Lo volvió a mirar, esta vez, como alguien que busca a un cachorro perdido. Y entonces lo reconoció.
- ¡José hijo mío! ¿Eres tú de verdad? ¡Cómo es posible Dios mío! - y con lágrimas en las mejillas ambos padres, se abrazaron a un chico asombrado ante dos desconocidos.
Lo llevaron al hospital. El joven ignoraba quien era él y si realmente aquella podía ser su verdadera familia. Había deseado tanto aquel encuentro que le parecía un sueño el que fuese verdad.

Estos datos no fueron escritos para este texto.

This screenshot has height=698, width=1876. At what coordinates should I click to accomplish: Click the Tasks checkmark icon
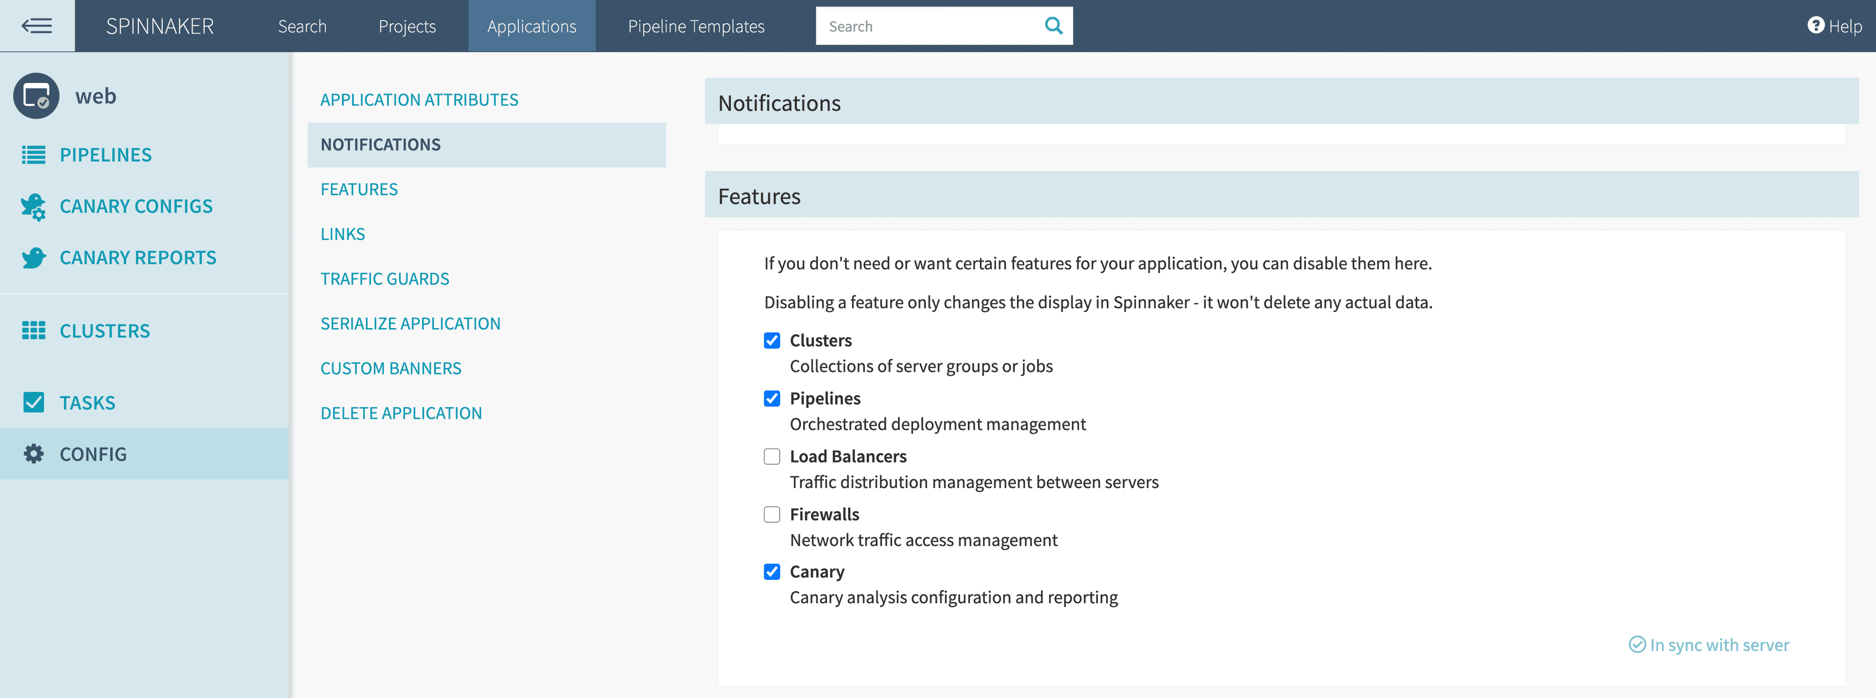point(34,402)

Lo examinaron y le hicieron toda clase de pruebas. Luego, él comenzó a contar su pequeña pero a la vez intensa historia:
Una patera de inmigrantes toparon con su cuerpo inconsciente en alta mar. A simple vista les pareció que estaba muerto, pero tras comprobarlo lo subieron con ellos. Dos noches más tarde llegaron a una orilla, para José fue muy duro, se encontraba con gente que no entendía y no conocía de nada, pues no recordaba lo sucedido. (Menos mal que siempre hay gente buena en el mundo) Said, un hombre de raza oscura, lo llevó con él a casa de unos recomendados. Todo era tan nuevo para ambos que se hicieron grandes camaradas, hasta que una mañana Said salió a buscar trabajo, y no regresó. Tal vez lo detuvieron o ¿quién sabe…? Entonces, tras dos días de espera, el señor que los acogía en su cobertizo, lo echó a la calle.
José, desesperado, sin dinero y sin saber a que lugar pertenecía, deambuló por las calles subsistiendo de la caridad y durmiendo bajo portales. Hasta ese día…
Después del examen médico la policía también apareció. Tenían que hacer las comprobaciones de su historia.
Mientras tanto, tras diagnosticarle una amnesia profunda, lo ingresaron junto a su frágil hermana Isabel.
En una cama se encontraba una chica semiconsciente por la debilidad, la sedación y el sufrimiento, cogida de la mano de Pepe.
En la otra, un chaval delgaducho, de ojos verdes luminosos, llenando de preguntas a una implantada madre que le apretaba la mano mientras lo besaba.
A las dos semanas siguientes, José, restablecía totalmente su memoria. Había ganado peso y recuperaba su sonrisa. Una sonrisa que su hermana no pudo ver más; pues Isabel, empeoró tras coger una hepatitis (la causa: llevarse tanto tiempo canalizada). Al cabo de dos días falleció.
El futuro de esta familia estaba echado como una partida de cartas trucada. ¡A ese (al destino) no se le puede engañar!